Maydenia Sarduy

Personal information
- Full name: Maydenia Sarduy González
- Nationality: Cuban
- Born: April 20, 1984 (age 42)

Sport
- Country: Cuba
- Sport: Archery

Medal record
Women's recurve archery
Representing Cuba
Pan American Games
| Bronze medal – third place | 2011 Guadalajara | Team |
Central American and Caribbean Games
| Bronze medal – third place | 2014 Veracruz | Team |
| Bronze medal – third place | 2014 Barranquilla | Mixed team |
| Bronze medal – third place | 2018 Barranquilla | Team |
| Silver medal – second place | 2018 Barranquilla | Mixed team |
| Bronze medal – third place | 2023 San Salvador | Mixed team |

= Maydenia Sarduy =

Cuban archer (born 1984)

Maydenia Sarduy González (born 20 April 1984) is an archer from Cuba.

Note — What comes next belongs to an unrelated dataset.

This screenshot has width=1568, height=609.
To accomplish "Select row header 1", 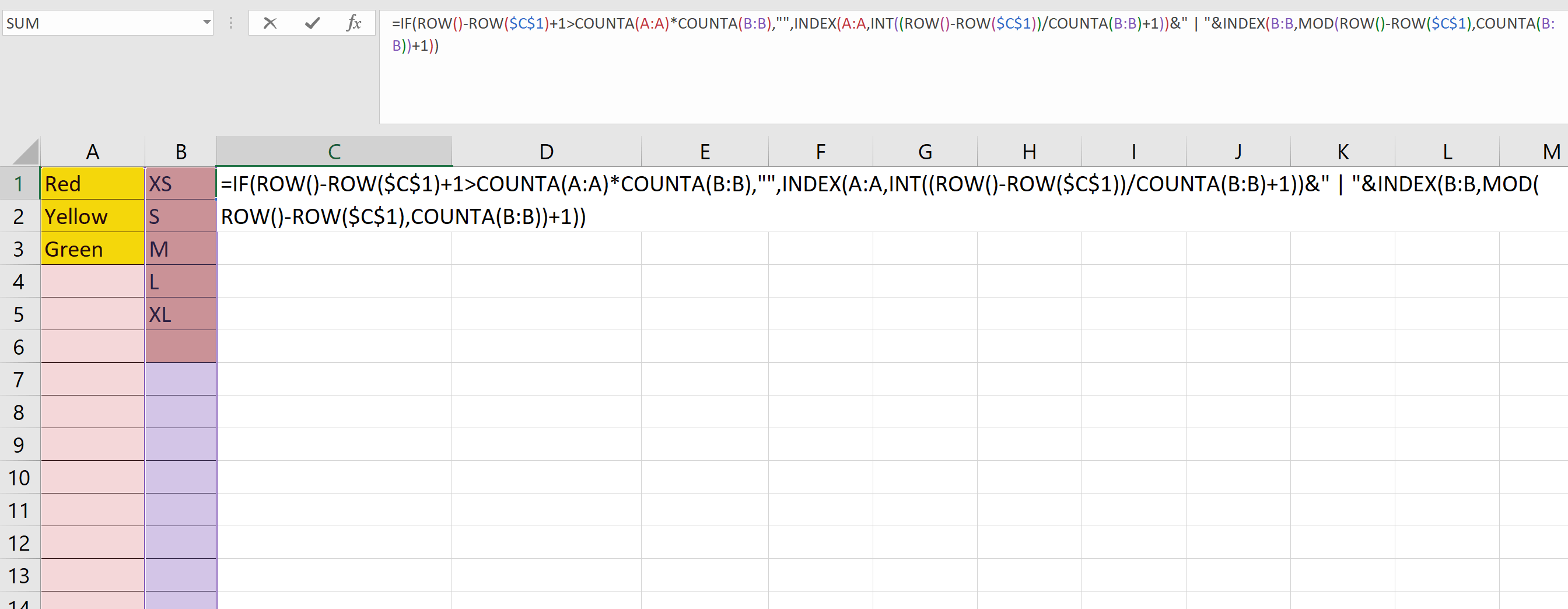I will click(19, 184).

Sarduy represented Cuba at the 2004 Summer Olympics. She placed 58th in the women's individual ranking round with a 72-arrow score of 595. In the first round of elimination, she faced 7th-ranked Justyna Mospinek of Poland. Sarduy lost 162–145 in the 18-arrow match, placing 42nd overall in women's individual archery.